Text passage
>> Start

Although logical reasoning and application of geometric rules to problem-solving activities are essential in mathematics, research has proven that students are usually challenged when it comes to reasoning logically and applying geometric principles to problem-solving activities. The conventional teaching technique, which revolves around direct guidance and memorization, might prove inadequate in supporting higher-order cognitive skills (Ramli et al., 2022). A significant number of Grade 8 students exhibit incompetence in establishing the interconnection of geometric concepts to the detriment of solving problems based on analytical thought (Moon & Ke, 2020). Some educational methods have been pursued in an effort to enhance student involvement and mathematics problem-solving competence. Game-based learning has proven to be a promising method, with studies showing its effectiveness in enhancing students’ cognitive involvement, problem-solving abilities, and motivation (Karakoç et al., 2022). Both traditional and digital forms of game-based learning are shown to improve mathematics skills and self-confidence in learners (Ramli et al., 2022). Research indicates that organized and interactive game-based learning not only fosters higher-order thinking but also sharpens critical thinking skills in mathematics (Tangkui & Keong, 2020).

Due to a lack of engaging resources and opportunities, students in the eighth grade encounter difficulties in analytical thinking related to geometry (Maryana et al., 2024). Not much is known about the potential of game-based learning to develop analytical thinking skills in geometry. However, its importance in teaching math is well-documented, to say the least. Therefore, this study aims to fill the gap by implementing the game-based learning strategy, the Number Chain, to enhance students’ ability to think and solve problems concerning geometric concepts.

>> End

Given information
>> Start

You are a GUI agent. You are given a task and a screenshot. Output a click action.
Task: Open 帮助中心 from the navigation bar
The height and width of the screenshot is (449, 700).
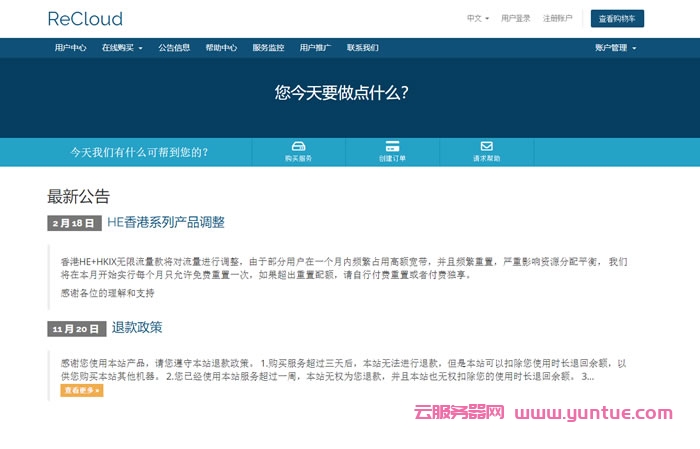click(x=221, y=47)
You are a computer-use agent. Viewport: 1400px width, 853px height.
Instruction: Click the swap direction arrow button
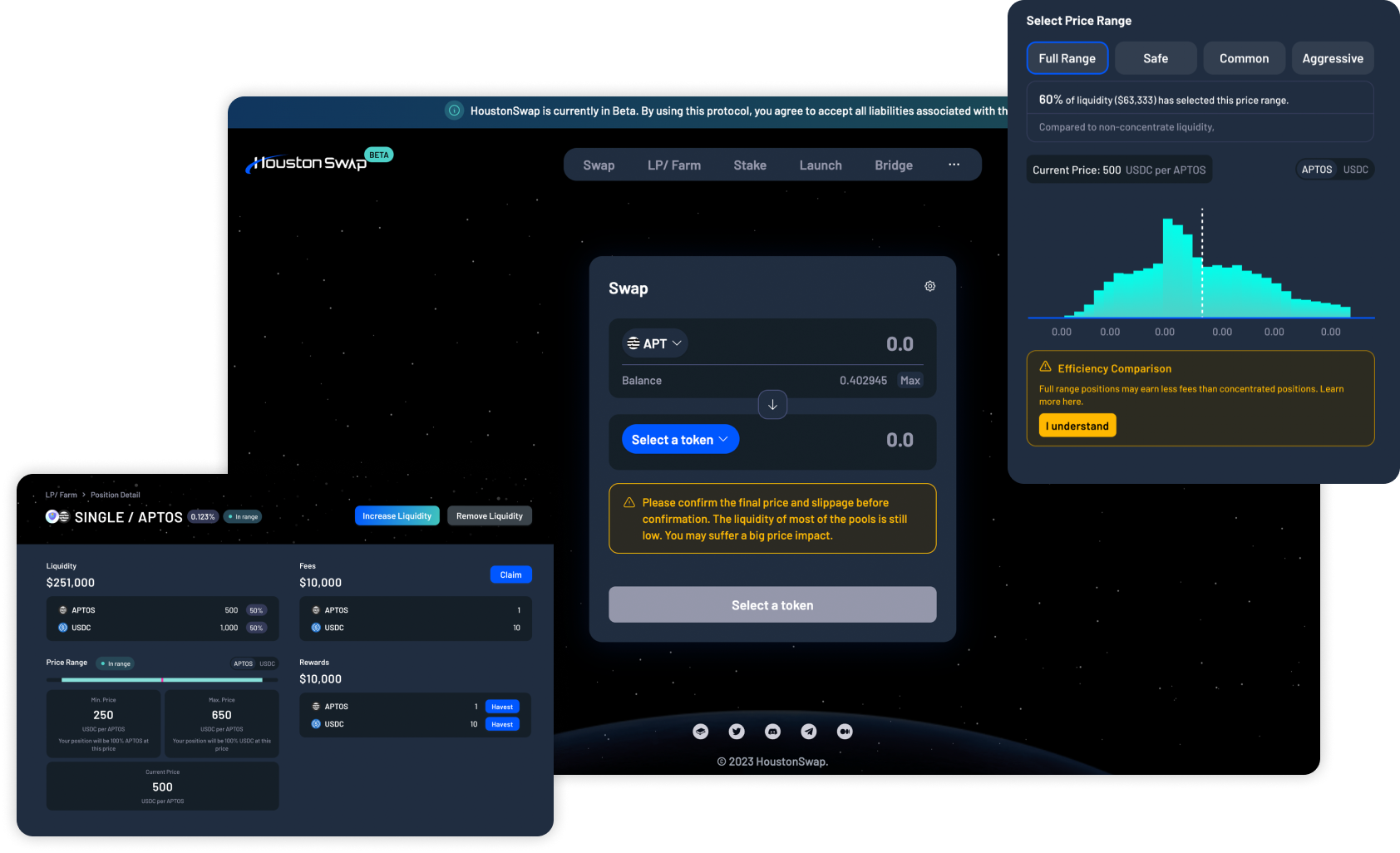pyautogui.click(x=772, y=405)
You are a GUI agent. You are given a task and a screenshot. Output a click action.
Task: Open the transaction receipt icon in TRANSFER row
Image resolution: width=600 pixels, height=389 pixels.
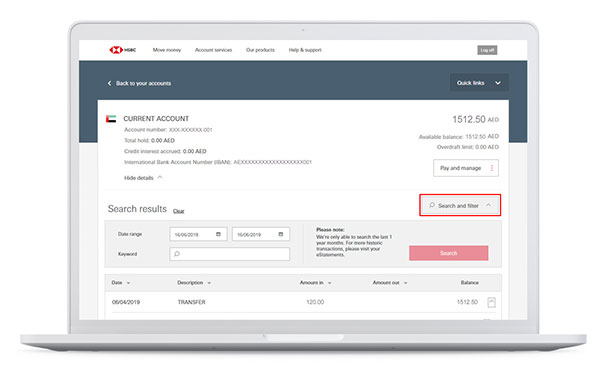pyautogui.click(x=491, y=302)
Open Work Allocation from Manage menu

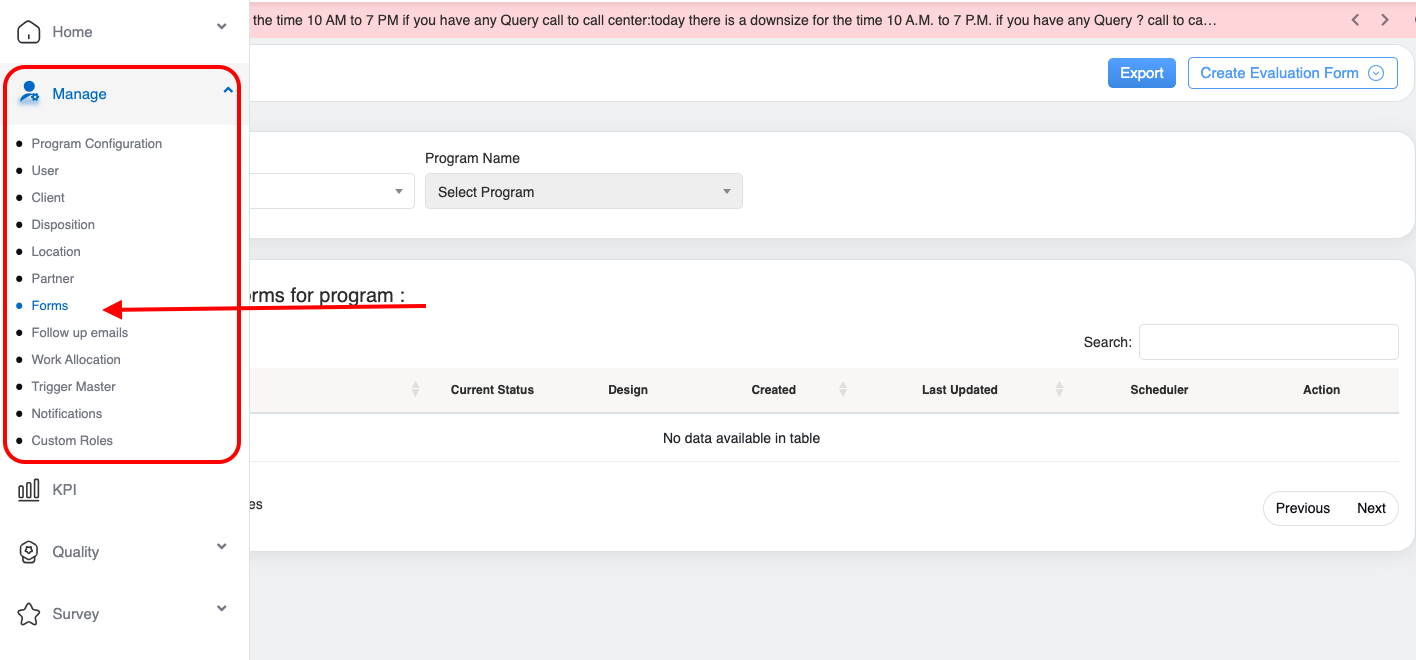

>> End

Stated problem 1
Which works are cited in the passage on game-based learning in geometry? List each one once.
Stated problem 2
Can you print the part of the passage on game-based learning in geometry word for word, starting at "Due to a lack" and ending at "concerning geometric concepts."?
Stated problem 3
How would you rewrite the paragraph of the passage on game-based learning in geometry that begins "Due to a lack of engaging resources" as a short bulleted list that keeps its main facts?
The rows were taken from a different source than the passage on game-based learning in geometry.

Task result 1
- Ramli et al., 2022
- Moon & Ke, 2020
- Karakoç et al., 2022
- Tangkui & Keong, 2020
- Maryana et al., 2024

Task result 2
Due to a lack of engaging resources and opportunities, students in the eighth grade encounter difficulties in analytical thinking related to geometry (Maryana et al., 2024). Not much is known about the potential of game-based learning to develop analytical thinking skills in geometry. However, its importance in teaching math is well-documented, to say the least. Therefore, this study aims to fill the gap by implementing the game-based learning strategy, the Number Chain, to enhance students’ ability to think and solve problems concerning geometric concepts.

Task result 3
- Eighth-grade students struggle with analytical thinking in geometry because they lack engaging resources and opportunities (Maryana et al., 2024).
- Little is known about whether game-based learning can develop analytical thinking skills in geometry, although its importance in teaching math is well documented.
- The study aims to fill this gap with a game-based learning strategy, the Number Chain, to strengthen students' thinking and problem solving with geometric concepts.